Hexagonal bin plots are especially effective when you wish to plot a huge dataset, and a scatter plot is ineffective due to overplotting.

The section on basic visualization types noted a potential drawback associated with boxplots and with bar plots that depict average values – they do not communicate the number of records that belong to each group.

A swarm plot addresses this issue by ensuring that each point is plotted separately, with no overlap among points. Swarm plots work well for many datasets, such as the one shown here – however, they may not work well with enormous datasets, due to the way they try to create unique points for each observation.

Next, we will look at a violin plot – but before we do, let’s have a look at another box plot. In the plot below, we can gain a sense of the distribution of daily gross revenue for each of the seven days of the week. However, because each of the boxes has a uniform width, we do not gain any sense of where the distribution is most dense.

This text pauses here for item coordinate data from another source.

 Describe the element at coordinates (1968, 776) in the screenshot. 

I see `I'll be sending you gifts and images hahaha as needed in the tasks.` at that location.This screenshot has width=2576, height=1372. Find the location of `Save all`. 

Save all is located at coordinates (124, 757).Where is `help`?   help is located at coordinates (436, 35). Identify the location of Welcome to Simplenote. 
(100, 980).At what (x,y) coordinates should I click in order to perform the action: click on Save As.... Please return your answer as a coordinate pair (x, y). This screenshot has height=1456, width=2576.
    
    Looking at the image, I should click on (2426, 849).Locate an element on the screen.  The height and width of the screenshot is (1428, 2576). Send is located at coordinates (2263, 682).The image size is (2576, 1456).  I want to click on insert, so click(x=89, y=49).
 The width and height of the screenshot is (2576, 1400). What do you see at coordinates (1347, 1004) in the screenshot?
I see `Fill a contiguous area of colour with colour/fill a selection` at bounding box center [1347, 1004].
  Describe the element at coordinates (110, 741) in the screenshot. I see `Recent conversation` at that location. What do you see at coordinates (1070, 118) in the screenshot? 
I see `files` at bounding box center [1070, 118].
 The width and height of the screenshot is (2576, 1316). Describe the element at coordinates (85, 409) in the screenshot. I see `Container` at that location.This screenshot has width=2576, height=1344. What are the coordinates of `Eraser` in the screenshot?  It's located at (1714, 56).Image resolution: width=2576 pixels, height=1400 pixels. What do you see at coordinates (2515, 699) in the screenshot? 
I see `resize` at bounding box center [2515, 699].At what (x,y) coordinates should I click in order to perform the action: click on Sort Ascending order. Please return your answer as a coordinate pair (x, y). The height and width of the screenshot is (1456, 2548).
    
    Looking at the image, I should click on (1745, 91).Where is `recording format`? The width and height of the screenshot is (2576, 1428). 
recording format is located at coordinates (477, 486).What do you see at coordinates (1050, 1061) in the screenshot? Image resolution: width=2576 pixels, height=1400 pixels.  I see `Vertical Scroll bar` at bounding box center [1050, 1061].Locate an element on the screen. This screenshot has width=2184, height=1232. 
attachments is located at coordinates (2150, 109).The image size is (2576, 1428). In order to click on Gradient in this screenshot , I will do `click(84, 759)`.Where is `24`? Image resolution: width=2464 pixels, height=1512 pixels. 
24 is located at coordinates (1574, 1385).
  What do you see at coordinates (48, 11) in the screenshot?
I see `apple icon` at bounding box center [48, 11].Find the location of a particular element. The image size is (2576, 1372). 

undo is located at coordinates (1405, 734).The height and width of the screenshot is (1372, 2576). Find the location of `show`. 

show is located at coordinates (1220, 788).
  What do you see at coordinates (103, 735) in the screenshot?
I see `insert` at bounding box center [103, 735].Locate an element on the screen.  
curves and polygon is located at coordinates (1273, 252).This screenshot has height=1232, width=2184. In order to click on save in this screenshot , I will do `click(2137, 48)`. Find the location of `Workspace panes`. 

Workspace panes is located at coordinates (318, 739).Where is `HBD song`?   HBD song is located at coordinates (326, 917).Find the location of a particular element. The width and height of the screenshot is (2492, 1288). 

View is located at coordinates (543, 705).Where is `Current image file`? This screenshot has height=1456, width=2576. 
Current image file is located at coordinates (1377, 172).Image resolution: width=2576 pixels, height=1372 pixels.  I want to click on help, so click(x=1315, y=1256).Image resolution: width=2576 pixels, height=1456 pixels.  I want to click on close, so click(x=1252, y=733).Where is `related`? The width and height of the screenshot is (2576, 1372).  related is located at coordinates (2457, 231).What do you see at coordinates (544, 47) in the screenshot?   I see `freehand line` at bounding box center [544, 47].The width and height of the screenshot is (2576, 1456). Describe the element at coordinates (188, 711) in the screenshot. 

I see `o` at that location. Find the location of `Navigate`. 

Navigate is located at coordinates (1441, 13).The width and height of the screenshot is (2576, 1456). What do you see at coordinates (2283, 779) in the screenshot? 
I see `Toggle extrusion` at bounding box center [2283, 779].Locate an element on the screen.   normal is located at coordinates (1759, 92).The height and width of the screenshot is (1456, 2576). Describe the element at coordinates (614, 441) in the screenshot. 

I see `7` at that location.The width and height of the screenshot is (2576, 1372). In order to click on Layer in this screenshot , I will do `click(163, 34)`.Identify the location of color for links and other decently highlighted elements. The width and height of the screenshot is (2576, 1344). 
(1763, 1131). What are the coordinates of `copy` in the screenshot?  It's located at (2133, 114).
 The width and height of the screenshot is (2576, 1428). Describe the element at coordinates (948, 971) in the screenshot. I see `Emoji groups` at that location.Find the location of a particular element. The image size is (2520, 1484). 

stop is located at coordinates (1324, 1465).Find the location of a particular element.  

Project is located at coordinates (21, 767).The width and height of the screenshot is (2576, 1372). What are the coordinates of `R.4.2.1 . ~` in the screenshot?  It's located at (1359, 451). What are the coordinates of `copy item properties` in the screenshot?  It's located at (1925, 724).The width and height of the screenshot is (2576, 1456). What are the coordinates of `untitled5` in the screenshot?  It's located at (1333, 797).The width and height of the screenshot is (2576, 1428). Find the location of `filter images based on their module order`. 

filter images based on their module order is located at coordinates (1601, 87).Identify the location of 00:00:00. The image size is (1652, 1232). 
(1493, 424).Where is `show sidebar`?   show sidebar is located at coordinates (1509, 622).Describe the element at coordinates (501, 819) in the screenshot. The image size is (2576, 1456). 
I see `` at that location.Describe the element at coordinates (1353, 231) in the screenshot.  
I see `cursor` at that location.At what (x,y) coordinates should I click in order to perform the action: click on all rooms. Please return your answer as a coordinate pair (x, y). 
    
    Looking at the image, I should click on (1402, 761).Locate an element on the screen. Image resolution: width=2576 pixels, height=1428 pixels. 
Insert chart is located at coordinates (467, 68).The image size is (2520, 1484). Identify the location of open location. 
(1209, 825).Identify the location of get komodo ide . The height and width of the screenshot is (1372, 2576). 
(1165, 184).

Enter the violin plot. As shown in the example below, a violin plot also depicts the distribution of a numeric variable, separated by category. Unlike a box plot, however, a violin plot becomes wider at the places where the distribution is densest. The violin plot contains a “mini” box plot for each group, with a white dot at the median. From the plot below, we can see that Tuesday and Wednesday are the most predictable days, in terms of daily revenue. Each of those days shows a wide ‘bulge’ near the center of the distribution, whereas other days appear more long and narrow.

Heatmaps offer a color coding system for depicting variables’ values. Part of heatmaps’ appeal comes from the way that they can quickly draw a reader’s attention to some particular value.

A seaborn pairplot can be a helpful tool for a modeler seeking to view several relationships among variables at once. This function generates a histogram for each of the variables passed to it, as well as separate scatter plots for each variable pairing, as shown below.

In the first pairplot, some of the scatter plots appeared twice, albeit with the axis relationships reversed. For instance, the plot in the upper right corner depicts ‘LobsteramaRev’ on the x-axis, with ‘UniqueVisitor’ on the y-axis. In the lower left corner, we can see ‘UniqueVisitor’ on the x-axis, with ‘LobsteramaRev’ on the y-axis.

Pie charts can be effective for telling a very general story. They can work well when there are a small number of categories depicted, and when the differences among them are large.

The trouble with pie charts is that when there are too many pie “slices”, or when the slices are similar in size, it becomes very hard for an audience to discern the relative sizes of the items being compared. In the image below, we can see a pie chart that depicts the relative occurrences of the special events at Lobster Land.

In the plot shown above, which slice is bigger – comedy show or country music? And how does youth show stack up against either of these? You could ask these questions to many people and get a very inconsistent set of responses. Although comedy show and country music have equal-sized slices, it’s tempting to think that comedy show is larger, because of its lighter color.

We can address this shortcoming by annotating our plot with the per-slice percentages, as shown below.

We can also avoid any issues related to pie slice interpretability by just using an alternative plot. Let’s see how the same data would look, if presented as a bar plot built with seaborn’s countplot() function:

With this depiction of the data, there would not be any interpretability challenges for the audience. The relative heights of bars are just far easier to discern, compared with the areas associated with each slice of a pie.

In this chapter, we have only scratched the surface regarding plotting options available in matplotlib and seaborn. For examples of additional seaborn plot types, you can view the Gallery on the seaborn home page. For the complete matplotlib documentation, we encourage you to check out that library’s home page.